Este año el invierno ha tardado más de lo habitual, pero finalmente ha llegado. Mientras cae la noche, empieza a nevar. Antonio abre la puerta trasera del edificio número 81, y se sienta en las escaleras del rellano. Allí pasará la noche, como lleva haciéndolo los últimos trece meses.

¿Quién le iba a decir a él, un empresario de éxito y prestigio, que acabaría durmiendo sobre cartones y rebuscando en la basura? Pero es la historia de siempre… Invertir demasiado dinero en demasiados vicios trae demasiadas consecuencias, y lo que empezó como un juego acabó convirtiéndose en su peor pesadilla. Una sobredosis de mujeres, drogas y juegos de azar consiguió que perdiera todo: la casa, la familia, los niños, la esperanza y la poca dignidad que le quedaba.

Se acurruca en una esquina y deja que el tiempo pase despacio, sin hacer demasiado ruido. En menos de veinte minutos bajará Teresa, la vecina del cuarto. Cada noche le trae un tazón de sopa, un poco de pan y alguna chocolatina. Los primeros días, Antonio era incapaz de aceptarlo. Se le caía la cara de vergüenza tener que aprovecharse de la caridad de esa pobre mujer. Pero después de unos días alimentándose de cáscaras de fruta y pescado en mal estado, decidió dejar de lado su dignidad, agachar la cabeza y aceptar los caldos de Teresa. Le mantenían caliente, y le ayudaban a dormir un poco mejor. Él no tenía mucho que ofrecerle a cambio, pero cada tarde le subía la compra o le acompañaba del brazo para subir las escaleras, cosa que la señora agradecía muchísimo.

Esta noche le trae una invitación para cenar en casa con su familia. Antonio lo había olvidado por completo. Hoy es nochebuena. Teresa dice que no podría soportar que cene solo en una noche tan especial, pero él se niega. Ya siente demasiada vergüenza aceptando su comida, como para entrar en su casa como un intruso. Ella lo intenta, pero es imposible, así que vuelve a subir a casa y, además de la sopa, le trae un plato de estofado y una tableta de turrón. Antonio le da un abrazo, y se gira rápidamente para que no pueda ver las lágrimas en sus ojos.

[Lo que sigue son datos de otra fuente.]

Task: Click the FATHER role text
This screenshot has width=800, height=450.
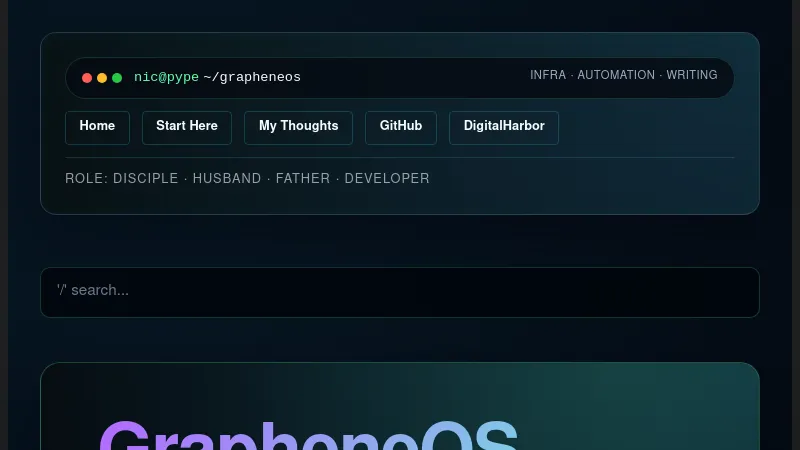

Devora la comida, y mientras tanto, escucha cómo van llegando los parientes de sus vecinos para cenar todos juntos. Los nietos de Teresa, la hija de Manolo, los sobrinos de Susana, los abuelos de Jorge y Emilia… En menos de una hora todas las familias empezarán a cenar. Desde las escaleras puede oír los villancicos desafinados, los gritos de los niños jugando, las conversaciones entre hermanas, los chismes que se cuentan las primas mientras esperan el postre… Sin poder evitarlo, recuerda su última navidad en casa. Carmen preparó ensalada de gambas y redondo de ternera. La casa estaba decorada con mucho mimo, y Gisela y Fran se pusieron guapísimos para la ocasión. Esa noche también vino Sonia, su cuñada, con su marido Vicente y su hija Laura. Fue una velada tranquila, sin incidentes. Bastante normal. Pero ahora que está solo en ese maldito portal daría lo que fuese por volver a esa noche. Por volver a verles y abrazarles. Por decirles lo mucho que les quiere, que les echa de menos. Por recuperar a su familia. Por recobrar su dignidad. Por volver a ser persona.

A pesar del frío, sale al jardín del edificio. A través de las ventanas, puede ver las siluetas de los comensales disfrutando de la navidad en el calor del hogar. Al fondo del recinto está la que un día fue su casa. Si afina la vista, puede ver a su mujer sirviendo la cena, a sus hijos sentados en la mesa, y a Julio, el nuevo marido de Carmen, arrebatándole su antigua vida. Y lo peor de todo es que parecen más felices sin él.

Hace trece meses que no les ve. Hace trece meses que se está planteando hacerlo. De hecho, hace trece meses que debería haberlo hecho, pero tan sólo hace trece segundos que lo ha decidido. Se despide en silencio de su familia y les pide perdón por haberles amargado la vida. Mirando al cielo, se queda desnudo, tumbado sobre la nieve, y sin pensárselo dos veces, descarga toda la rabia contenida contra su propio cuerpo, apuñalándose con todas sus fuerzas, tiñendo de sangre la blanca navidad.